本発明の化合物は、疾患の処置および制御において、哺乳動物のため、特にヒトのための医薬用活性化合物として、好適である。これらの疾患は、腫瘍細胞の増殖、固形腫瘍の増殖を促進する病原性の血管新生(または血管形成)、眼における血管新生(糖尿病性網膜症、加齢誘導性黄斑変性症など)および炎症(乾癬、関節リウマチなど)、およびメサンギウム細胞の増殖性疾患を含む。
腫瘍性疾患は、好ましくは、扁平上皮、膀胱、胃、腎臓、頭部頚部、食道、子宮頚、甲状腺、腸管、肝臓、脳、前立腺、泌尿生殖管、リンパ系、胃、喉頭、肺、皮膚の腫瘍、単球系白血病、肺腺癌、小細胞肺癌、膵臓癌、神経膠芽腫、乳癌、急性骨髄性白血病、慢性骨髄性白血病、急性リンパ性白血病、慢性リンパ性白血病、ホジキンリンパ腫、非ホジキンリンパ腫の群から選択される。
この血管形成が関与する型の疾患は、網膜血管新生、糖尿病性網膜症、加齢誘導性黄斑変性症などの眼疾患である。
血管形成性疾患は、好ましくは、糖尿病性網膜症、関節炎、癌、乾癬、カポジ肉腫、血管腫、心筋血管形成、アテローム硬化性粥腫血管新生、血管形成性癌疾患、脈絡膜血管新生、後水晶体線維増殖症、黄斑変性症、角膜移植拒絶、虹彩血管新生、神経筋緑内障、オスター・ウェバー症候群の群から選択される。
炎症性疾患は、好ましくは、炎症性腸疾患、関節炎、アテローム性動脈硬化症、喘息、アレルギー、炎症性腎疾患、多発性硬化症、慢性閉塞性肺疾患、炎症性皮膚疾患、歯周病、乾癬、T細胞によって促進される免疫疾患の群から選択される。
T細胞によって促進される免疫疾患は、好ましくは、アレルギー性脳脊髄炎、アレルギー性神経炎、移植拒絶、移植片対宿主反応、心筋炎、甲状腺炎、腎炎、全身性エリテマトーデス、インスリン依存性糖尿病の群から選択される。
関節炎疾患は、好ましくは、関節リウマチ、変形性関節症、カプラン症候群、フェルティ症候群、シェーグレン症候群、関節強直性脊椎炎(spondylitis ankylosans)、スティル病、軟骨石灰化症、代謝性関節炎、リウマチ熱、ライター病、ヴィスラー症候群の群から選択される。
炎症性皮膚疾患は、好ましくは、乾癬、アトピー性皮膚炎、接触感受性、挫瘡の群から選択される。

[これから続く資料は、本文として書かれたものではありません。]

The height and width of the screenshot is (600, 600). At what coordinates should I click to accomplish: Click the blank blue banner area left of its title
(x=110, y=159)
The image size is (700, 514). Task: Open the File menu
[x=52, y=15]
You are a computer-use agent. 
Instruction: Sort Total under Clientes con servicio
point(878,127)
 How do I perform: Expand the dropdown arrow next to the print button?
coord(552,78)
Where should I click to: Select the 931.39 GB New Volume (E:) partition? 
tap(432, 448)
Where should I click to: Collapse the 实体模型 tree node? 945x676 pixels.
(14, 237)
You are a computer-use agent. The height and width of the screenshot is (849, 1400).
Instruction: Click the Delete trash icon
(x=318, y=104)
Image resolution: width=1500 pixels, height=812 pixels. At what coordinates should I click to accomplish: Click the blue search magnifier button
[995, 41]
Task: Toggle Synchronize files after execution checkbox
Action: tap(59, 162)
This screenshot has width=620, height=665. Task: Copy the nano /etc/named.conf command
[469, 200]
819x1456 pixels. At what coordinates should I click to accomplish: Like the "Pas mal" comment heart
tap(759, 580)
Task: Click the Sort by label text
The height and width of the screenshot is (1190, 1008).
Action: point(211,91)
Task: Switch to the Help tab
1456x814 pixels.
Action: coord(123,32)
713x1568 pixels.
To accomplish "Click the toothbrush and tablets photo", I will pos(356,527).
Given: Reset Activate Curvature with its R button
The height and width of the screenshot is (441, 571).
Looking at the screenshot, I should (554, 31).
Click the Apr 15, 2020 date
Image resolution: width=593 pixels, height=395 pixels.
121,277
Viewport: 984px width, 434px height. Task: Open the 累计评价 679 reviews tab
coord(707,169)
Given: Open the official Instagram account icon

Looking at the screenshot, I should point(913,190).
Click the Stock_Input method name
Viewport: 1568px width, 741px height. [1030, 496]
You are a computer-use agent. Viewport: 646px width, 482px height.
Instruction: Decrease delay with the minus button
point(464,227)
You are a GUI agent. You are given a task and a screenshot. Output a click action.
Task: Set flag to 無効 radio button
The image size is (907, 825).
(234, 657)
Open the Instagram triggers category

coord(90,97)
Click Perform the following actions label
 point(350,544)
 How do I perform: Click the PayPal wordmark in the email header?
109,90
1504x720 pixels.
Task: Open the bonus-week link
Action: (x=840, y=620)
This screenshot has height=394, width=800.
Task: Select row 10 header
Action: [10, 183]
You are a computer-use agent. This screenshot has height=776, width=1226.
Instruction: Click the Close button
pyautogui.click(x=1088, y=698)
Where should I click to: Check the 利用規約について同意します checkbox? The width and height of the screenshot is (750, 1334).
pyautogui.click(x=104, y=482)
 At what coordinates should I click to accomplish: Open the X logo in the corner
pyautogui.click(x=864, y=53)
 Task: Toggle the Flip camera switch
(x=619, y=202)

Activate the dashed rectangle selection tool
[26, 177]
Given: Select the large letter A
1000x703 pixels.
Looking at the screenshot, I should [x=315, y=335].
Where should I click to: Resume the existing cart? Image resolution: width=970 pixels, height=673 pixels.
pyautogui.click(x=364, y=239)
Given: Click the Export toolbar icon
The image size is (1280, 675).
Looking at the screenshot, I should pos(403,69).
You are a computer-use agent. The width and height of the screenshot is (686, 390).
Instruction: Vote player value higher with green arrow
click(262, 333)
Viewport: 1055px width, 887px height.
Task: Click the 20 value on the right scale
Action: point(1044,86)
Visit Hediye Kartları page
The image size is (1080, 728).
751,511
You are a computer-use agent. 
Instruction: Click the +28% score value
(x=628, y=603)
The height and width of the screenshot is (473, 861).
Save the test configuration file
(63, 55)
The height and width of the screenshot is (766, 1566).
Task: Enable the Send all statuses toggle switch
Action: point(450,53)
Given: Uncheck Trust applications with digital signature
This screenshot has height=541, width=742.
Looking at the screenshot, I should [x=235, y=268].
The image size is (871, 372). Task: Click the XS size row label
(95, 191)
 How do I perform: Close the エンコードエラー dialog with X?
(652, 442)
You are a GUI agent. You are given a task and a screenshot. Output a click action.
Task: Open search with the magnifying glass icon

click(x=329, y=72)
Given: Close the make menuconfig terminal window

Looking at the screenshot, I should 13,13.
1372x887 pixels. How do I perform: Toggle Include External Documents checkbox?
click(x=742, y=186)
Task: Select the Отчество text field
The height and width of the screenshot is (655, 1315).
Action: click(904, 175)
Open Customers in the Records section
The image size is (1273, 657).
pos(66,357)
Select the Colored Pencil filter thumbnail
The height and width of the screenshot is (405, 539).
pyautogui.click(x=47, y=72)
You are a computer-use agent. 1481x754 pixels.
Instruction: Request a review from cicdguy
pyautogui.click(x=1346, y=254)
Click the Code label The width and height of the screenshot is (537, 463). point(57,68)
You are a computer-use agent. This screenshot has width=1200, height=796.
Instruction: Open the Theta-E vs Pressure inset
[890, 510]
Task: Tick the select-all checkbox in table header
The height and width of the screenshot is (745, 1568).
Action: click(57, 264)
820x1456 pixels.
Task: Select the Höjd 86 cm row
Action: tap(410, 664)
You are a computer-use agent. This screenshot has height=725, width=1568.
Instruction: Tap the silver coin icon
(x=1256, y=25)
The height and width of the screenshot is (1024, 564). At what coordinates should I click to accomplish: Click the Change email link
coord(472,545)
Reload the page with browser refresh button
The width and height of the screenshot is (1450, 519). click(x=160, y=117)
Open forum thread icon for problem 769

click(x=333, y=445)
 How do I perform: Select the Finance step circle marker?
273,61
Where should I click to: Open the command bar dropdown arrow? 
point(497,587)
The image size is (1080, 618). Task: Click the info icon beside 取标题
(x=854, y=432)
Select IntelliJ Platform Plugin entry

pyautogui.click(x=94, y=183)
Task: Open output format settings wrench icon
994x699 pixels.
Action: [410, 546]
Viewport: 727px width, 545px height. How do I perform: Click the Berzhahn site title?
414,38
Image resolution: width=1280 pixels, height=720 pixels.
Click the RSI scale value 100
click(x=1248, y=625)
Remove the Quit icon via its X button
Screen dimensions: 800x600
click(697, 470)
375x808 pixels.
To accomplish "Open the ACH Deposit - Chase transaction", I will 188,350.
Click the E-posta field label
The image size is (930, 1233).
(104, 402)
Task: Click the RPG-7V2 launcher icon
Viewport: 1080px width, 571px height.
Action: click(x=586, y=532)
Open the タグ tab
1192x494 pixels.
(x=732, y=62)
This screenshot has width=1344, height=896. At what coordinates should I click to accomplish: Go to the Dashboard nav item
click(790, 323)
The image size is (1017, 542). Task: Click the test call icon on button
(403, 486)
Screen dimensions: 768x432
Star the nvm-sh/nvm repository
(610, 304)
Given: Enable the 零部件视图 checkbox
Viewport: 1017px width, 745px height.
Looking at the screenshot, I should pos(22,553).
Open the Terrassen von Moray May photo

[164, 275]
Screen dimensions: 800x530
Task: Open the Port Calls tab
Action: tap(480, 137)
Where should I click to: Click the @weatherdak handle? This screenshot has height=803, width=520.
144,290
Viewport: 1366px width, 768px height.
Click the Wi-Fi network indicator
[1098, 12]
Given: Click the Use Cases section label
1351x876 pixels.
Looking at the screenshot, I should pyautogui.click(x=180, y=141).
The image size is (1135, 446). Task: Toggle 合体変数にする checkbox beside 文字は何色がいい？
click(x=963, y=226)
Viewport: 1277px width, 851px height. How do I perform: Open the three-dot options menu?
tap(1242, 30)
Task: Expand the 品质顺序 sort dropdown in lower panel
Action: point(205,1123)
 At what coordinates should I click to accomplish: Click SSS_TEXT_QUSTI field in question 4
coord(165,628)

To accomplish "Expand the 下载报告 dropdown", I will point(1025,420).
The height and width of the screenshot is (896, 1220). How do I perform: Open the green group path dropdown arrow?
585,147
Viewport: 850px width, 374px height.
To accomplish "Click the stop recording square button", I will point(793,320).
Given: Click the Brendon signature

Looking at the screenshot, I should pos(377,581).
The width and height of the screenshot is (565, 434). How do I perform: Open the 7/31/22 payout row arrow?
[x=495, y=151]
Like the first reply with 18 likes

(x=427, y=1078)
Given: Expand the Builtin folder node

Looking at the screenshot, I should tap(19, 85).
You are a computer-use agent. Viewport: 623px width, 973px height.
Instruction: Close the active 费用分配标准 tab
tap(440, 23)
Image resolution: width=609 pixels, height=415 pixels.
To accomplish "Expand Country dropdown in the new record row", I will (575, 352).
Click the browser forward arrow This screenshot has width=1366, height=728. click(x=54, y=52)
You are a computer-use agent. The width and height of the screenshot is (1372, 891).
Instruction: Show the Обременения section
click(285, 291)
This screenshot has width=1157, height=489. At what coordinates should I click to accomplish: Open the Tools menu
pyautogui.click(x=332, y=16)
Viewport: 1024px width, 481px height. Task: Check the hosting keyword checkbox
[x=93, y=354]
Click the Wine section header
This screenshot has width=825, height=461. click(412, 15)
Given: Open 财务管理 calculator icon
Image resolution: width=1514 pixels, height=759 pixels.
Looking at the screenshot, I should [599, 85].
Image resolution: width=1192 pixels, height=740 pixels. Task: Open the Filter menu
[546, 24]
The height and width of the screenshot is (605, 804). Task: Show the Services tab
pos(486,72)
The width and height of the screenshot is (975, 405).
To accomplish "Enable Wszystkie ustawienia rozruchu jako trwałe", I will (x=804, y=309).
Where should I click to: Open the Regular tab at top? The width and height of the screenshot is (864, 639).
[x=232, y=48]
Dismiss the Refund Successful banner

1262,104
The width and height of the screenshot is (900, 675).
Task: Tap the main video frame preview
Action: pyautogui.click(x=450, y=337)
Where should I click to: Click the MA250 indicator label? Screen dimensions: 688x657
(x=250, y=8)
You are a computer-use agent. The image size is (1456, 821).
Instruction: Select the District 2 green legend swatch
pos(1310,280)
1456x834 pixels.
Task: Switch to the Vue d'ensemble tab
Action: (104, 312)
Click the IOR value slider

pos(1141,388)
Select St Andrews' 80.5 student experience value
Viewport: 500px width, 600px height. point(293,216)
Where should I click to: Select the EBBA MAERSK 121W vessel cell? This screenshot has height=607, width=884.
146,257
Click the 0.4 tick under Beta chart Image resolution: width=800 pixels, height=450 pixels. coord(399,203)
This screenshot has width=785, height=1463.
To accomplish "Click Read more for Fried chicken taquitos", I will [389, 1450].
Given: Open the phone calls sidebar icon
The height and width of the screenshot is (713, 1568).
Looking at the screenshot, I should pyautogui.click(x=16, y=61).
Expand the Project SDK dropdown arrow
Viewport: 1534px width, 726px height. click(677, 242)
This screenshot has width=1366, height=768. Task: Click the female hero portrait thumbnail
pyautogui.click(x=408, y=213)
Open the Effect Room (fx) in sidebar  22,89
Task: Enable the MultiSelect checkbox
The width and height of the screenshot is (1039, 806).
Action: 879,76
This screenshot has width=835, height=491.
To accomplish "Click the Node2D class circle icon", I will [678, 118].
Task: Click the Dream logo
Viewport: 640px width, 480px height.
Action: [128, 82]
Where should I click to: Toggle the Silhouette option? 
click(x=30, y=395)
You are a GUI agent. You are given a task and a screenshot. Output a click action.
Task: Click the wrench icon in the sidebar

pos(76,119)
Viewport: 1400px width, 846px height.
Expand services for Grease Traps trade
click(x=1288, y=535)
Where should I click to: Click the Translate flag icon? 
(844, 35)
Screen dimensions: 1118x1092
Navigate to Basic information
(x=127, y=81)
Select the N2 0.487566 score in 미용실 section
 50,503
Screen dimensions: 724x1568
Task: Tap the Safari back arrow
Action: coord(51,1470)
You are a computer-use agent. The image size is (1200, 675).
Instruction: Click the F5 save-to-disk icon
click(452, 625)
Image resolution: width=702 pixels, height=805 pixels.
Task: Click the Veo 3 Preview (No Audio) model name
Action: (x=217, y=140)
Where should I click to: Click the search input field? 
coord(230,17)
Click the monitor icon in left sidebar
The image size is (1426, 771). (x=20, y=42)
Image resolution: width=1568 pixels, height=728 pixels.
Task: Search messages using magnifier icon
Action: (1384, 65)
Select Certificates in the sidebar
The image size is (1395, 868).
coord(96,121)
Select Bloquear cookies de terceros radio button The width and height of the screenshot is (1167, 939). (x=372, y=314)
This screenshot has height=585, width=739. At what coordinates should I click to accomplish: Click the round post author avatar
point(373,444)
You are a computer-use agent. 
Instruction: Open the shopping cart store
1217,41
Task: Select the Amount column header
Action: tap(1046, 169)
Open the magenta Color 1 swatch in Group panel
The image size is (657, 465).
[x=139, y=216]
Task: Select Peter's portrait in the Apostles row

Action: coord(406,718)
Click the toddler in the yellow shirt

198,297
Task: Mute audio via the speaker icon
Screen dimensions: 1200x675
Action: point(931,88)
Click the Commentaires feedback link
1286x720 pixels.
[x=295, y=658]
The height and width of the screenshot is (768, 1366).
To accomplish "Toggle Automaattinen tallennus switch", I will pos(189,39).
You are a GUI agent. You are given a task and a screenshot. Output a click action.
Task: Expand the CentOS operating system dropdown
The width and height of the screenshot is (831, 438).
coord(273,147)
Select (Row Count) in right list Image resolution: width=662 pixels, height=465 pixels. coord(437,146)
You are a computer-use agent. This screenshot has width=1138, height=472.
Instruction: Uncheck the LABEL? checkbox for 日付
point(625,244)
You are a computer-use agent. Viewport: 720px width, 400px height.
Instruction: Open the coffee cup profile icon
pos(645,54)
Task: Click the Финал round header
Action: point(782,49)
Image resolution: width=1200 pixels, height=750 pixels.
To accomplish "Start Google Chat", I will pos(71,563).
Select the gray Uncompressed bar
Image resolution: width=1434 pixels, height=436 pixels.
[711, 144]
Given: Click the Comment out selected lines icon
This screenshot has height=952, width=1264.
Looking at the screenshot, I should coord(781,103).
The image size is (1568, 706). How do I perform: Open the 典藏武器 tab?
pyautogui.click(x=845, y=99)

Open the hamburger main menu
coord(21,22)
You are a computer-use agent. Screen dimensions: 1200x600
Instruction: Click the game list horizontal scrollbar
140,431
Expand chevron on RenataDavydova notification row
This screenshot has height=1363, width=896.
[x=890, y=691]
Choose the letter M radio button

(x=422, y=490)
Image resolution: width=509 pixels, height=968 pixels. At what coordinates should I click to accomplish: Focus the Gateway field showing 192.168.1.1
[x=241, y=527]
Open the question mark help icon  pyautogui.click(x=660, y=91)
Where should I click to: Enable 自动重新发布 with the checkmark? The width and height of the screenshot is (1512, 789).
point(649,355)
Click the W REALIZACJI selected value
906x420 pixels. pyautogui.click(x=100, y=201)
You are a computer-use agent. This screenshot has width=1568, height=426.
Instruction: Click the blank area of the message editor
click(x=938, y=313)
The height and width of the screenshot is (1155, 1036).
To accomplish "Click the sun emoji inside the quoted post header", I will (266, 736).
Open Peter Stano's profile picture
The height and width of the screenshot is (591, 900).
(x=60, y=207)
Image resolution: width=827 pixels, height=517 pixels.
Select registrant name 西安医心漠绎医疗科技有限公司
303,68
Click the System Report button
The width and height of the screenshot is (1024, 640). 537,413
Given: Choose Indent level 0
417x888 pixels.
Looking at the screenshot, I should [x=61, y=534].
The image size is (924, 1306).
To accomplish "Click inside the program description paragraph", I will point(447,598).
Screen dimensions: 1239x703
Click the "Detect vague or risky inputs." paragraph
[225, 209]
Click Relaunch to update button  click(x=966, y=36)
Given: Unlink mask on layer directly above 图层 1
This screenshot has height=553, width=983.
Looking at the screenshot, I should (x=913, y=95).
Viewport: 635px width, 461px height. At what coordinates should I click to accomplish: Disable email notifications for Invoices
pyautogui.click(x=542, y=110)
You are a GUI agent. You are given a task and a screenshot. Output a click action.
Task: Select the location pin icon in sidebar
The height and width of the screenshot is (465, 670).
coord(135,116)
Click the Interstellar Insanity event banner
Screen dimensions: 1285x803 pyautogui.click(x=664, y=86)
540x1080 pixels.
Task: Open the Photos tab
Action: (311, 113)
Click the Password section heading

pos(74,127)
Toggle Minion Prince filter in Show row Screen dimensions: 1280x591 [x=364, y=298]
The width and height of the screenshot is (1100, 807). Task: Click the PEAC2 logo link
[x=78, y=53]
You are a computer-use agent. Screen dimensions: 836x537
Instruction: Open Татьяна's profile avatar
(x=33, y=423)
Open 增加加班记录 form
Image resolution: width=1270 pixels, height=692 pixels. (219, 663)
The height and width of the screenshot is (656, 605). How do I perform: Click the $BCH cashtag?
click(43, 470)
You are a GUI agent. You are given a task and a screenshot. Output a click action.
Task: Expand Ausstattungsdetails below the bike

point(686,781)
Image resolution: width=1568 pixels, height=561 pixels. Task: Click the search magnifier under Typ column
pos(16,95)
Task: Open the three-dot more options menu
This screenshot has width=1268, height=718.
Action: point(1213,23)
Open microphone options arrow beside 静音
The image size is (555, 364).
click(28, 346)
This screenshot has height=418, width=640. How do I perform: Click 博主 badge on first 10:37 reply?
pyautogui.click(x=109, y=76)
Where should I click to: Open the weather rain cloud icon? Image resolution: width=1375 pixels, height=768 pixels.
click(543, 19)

本発明はまた、網膜血管新生の処置または予防のための医薬の調製のための、式Iの化合物および/またはその生理学的に受容可能な塩および溶媒和物の使用を包含する。
本発明の化合物はまた、既知の抗癌剤との組み合わせのために好適である。これらの既知の抗癌剤として、以下が挙げられる:エストロゲン受容体モジュレーター、アンドロゲン受容体モジュレーター、レチノイド受容体モジュレーター、細胞傷害剤、抗増殖剤、プレニル−タンパク質トランスフェラーゼインヒビター、HMG-CoAレダクターゼインヒビター、HIVプロテアーゼインヒビター、逆転写酵素インヒビター、およびさらなる血管形成インヒビター。本発明の化合物は、放射線療法と同時の投与のために、特に好適である。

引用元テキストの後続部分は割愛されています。